Aim of the exercise:
Render each line of the listing below as a JSON list of strings, one string per line, omitting blank lines and leaving out the pictures.

* BEGIN *

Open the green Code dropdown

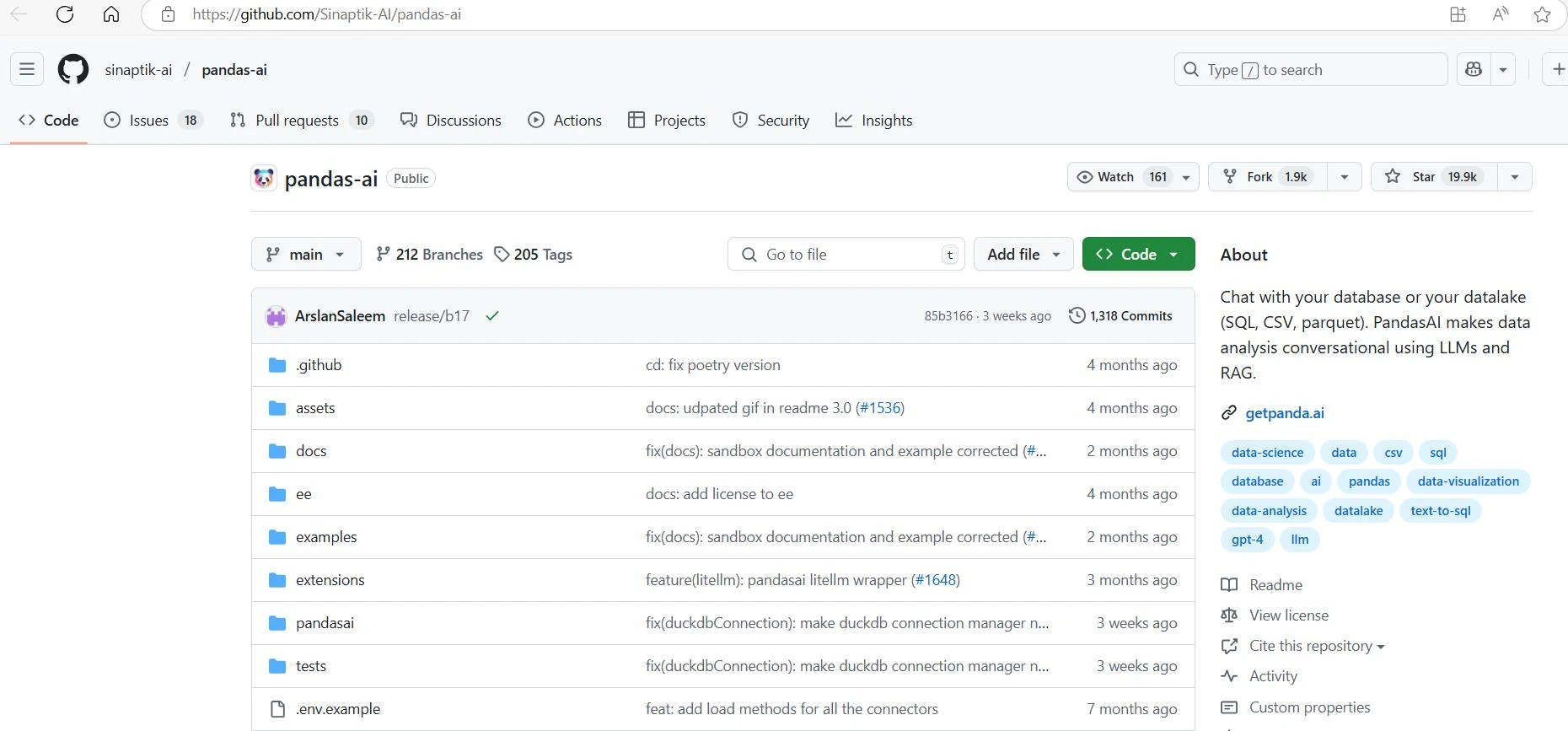click(x=1138, y=255)
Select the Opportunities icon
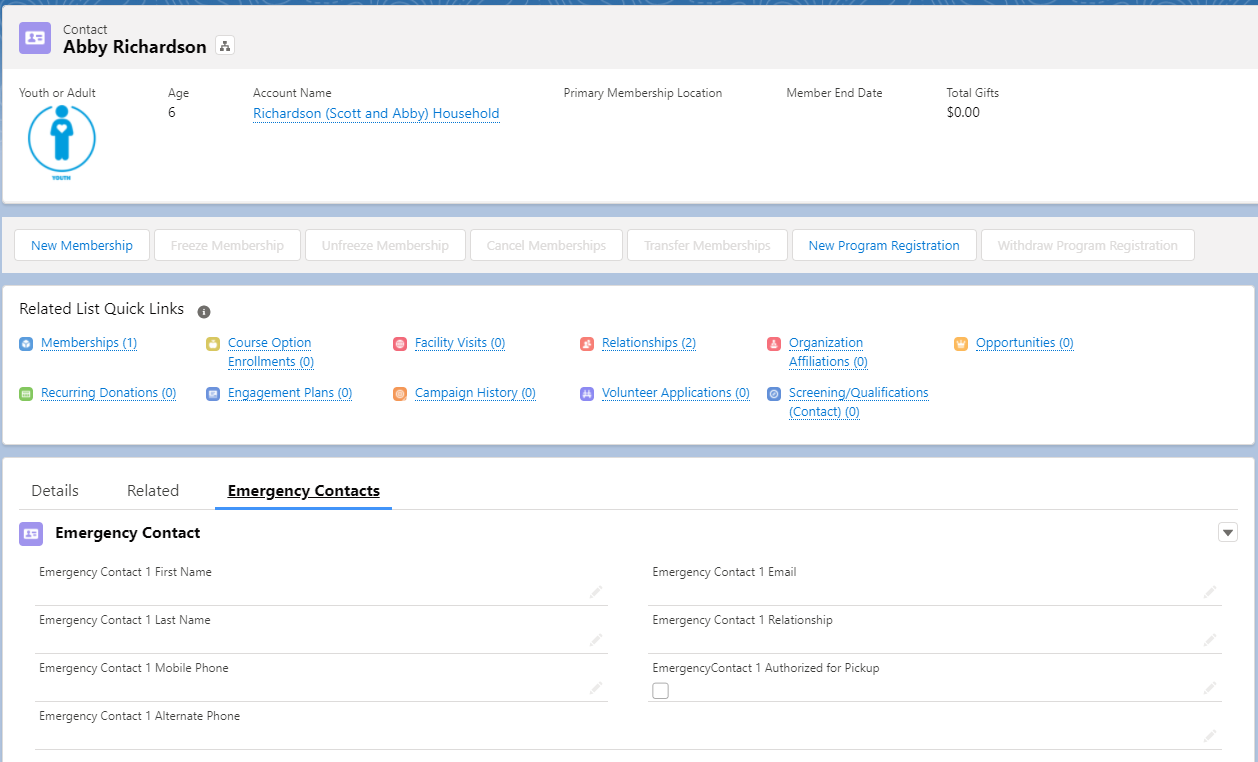 click(x=961, y=344)
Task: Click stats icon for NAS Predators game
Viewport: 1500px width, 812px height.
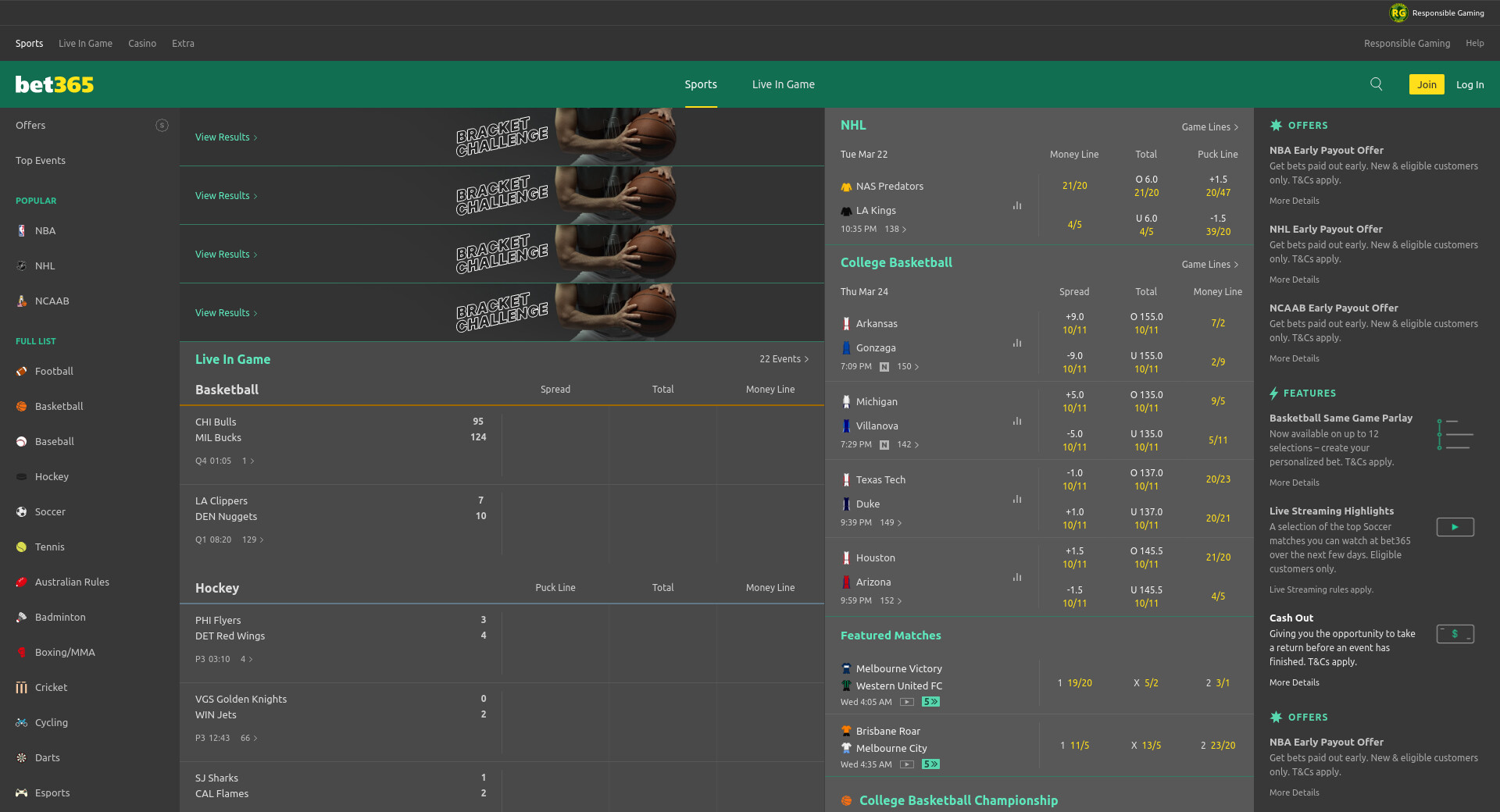Action: (x=1017, y=205)
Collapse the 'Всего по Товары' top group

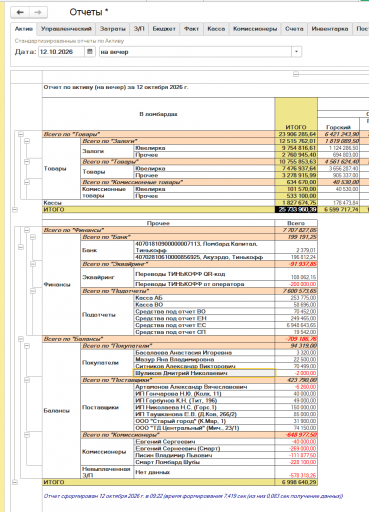21,134
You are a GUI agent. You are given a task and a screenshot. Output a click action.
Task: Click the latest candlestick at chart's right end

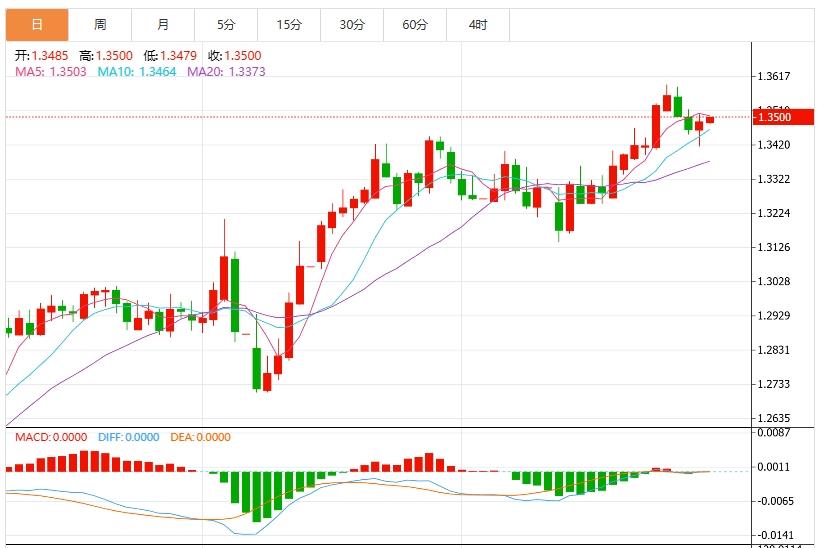point(710,120)
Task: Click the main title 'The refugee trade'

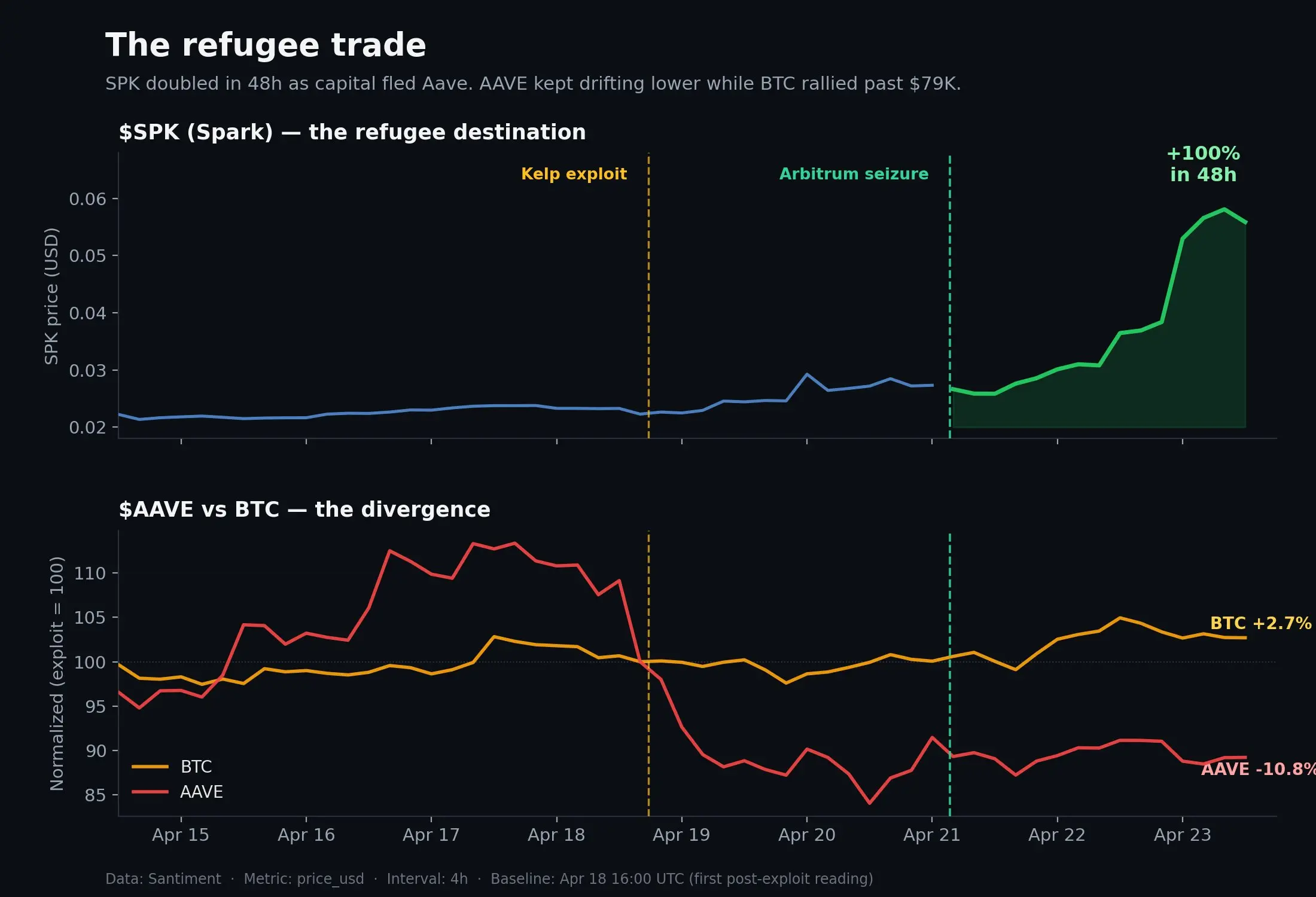Action: pos(266,45)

* END *

Result below:
[
  "Open the green Code dropdown",
  "click(x=1138, y=255)",
  "Select the Opportunities icon",
  " click(x=961, y=344)",
  "Task: Click stats icon for NAS Predators game",
  "Viewport: 1500px width, 812px height.",
  "Action: (x=1017, y=205)",
  "Collapse the 'Всего по Товары' top group",
  "21,134",
  "You are a GUI agent. You are given a task and a screenshot. Output a click action.",
  "Task: Click the latest candlestick at chart's right end",
  "point(710,120)",
  "Task: Click the main title 'The refugee trade'",
  "Action: pos(266,45)"
]